4. En premier lieu, l'arrêté en litige est signé par M. C... E..., nommé secrétaire général de la préfecture par un décret du Président de la République du 20 avril 2021 publié au journal officiel du jour suivant, auquel le préfet des Vosges a délégué sa signature à l'effet de signer, notamment, les décisions en matière d'éloignement des étrangers par un arrêté signé par le préfet, du 7 mai 2021, régulièrement publié au recueil des actes administratifs de la préfecture le même jour. Par ailleurs, il n'est nullement démontré que cette délégation de signature ne serait pas définitive. Dans ces conditions, le moyen tiré de l'incompétence de l'auteur de l'acte doit être écarté comme manquant en fait.

5. En deuxième lieu, l'arrêté en litige cite notamment le 4° de l'article L. 611-1 du code de l'entrée et du séjour des étrangers et du droit d'asile et indique que sa demande d'asile a été rejetée en dernier lieu par la CNDA le 23 juillet 2021 et que M. A... n'a pas communiqué d'éléments de nature à remettre en cause ce rejet. La circonstance que cette décision n'était pas encore notifiée au requérant à la date de l'édiction de cet arrêté est sans incidence sur la régularité de la motivation. Le préfet des Vosges, qui n'avait pas à viser toutes les circonstances de fait de la situation de M. A..., a cité les éléments pertinents dont il avait connaissance et qui fondent l'absence de méconnaissance des articles 3 et 8 de la convention européenne de sauvegarde des droits de l'homme et des libertés fondamentales. Par suite, le moyen tiré de l'insuffisance de motivation doit être écarté.

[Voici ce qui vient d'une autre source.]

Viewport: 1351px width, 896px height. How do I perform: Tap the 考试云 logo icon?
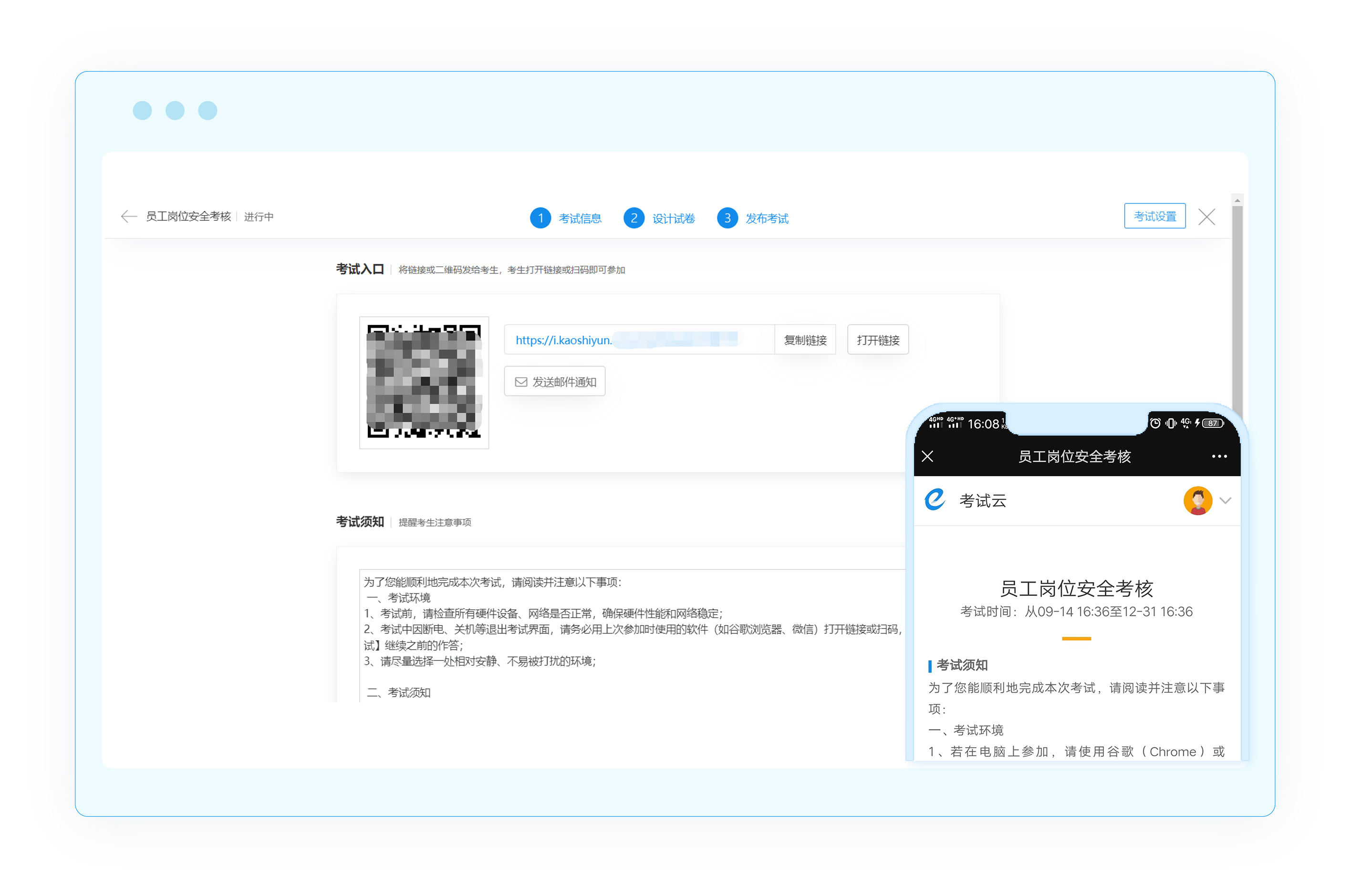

6. En troisième lieu, aux termes de l'article L. 121-1 du code des relations entre le public et l'administration : " Exception faite des cas où il est statué sur une demande, les décisions individuelles qui doivent être motivées en application de l'article L. 211-2, ainsi que les décisions qui, bien que non mentionnées à cet article, sont prises en considération de la personne, sont soumises au respect d'une procédure contradictoire préalable. ". L'article L. 211-2 du même code dispose : " Les personnes physiques ou morales ont le droit d'être informées sans délai des motifs des décisions administratives individuelles défavorables qui les concernent. / A cet effet, doivent être motivées les décisions qui : / 1° Restreignent l'exercice des libertés publiques ou, de manière générale, constituent une mesure de police ; (...) /4° Retirent ou abrogent une décision créatrice de droits ; (...) / 6° Refusent un avantage dont l'attribution constitue un droit pour les personnes qui remplissent les conditions légales pour l'obtenir ; (...) "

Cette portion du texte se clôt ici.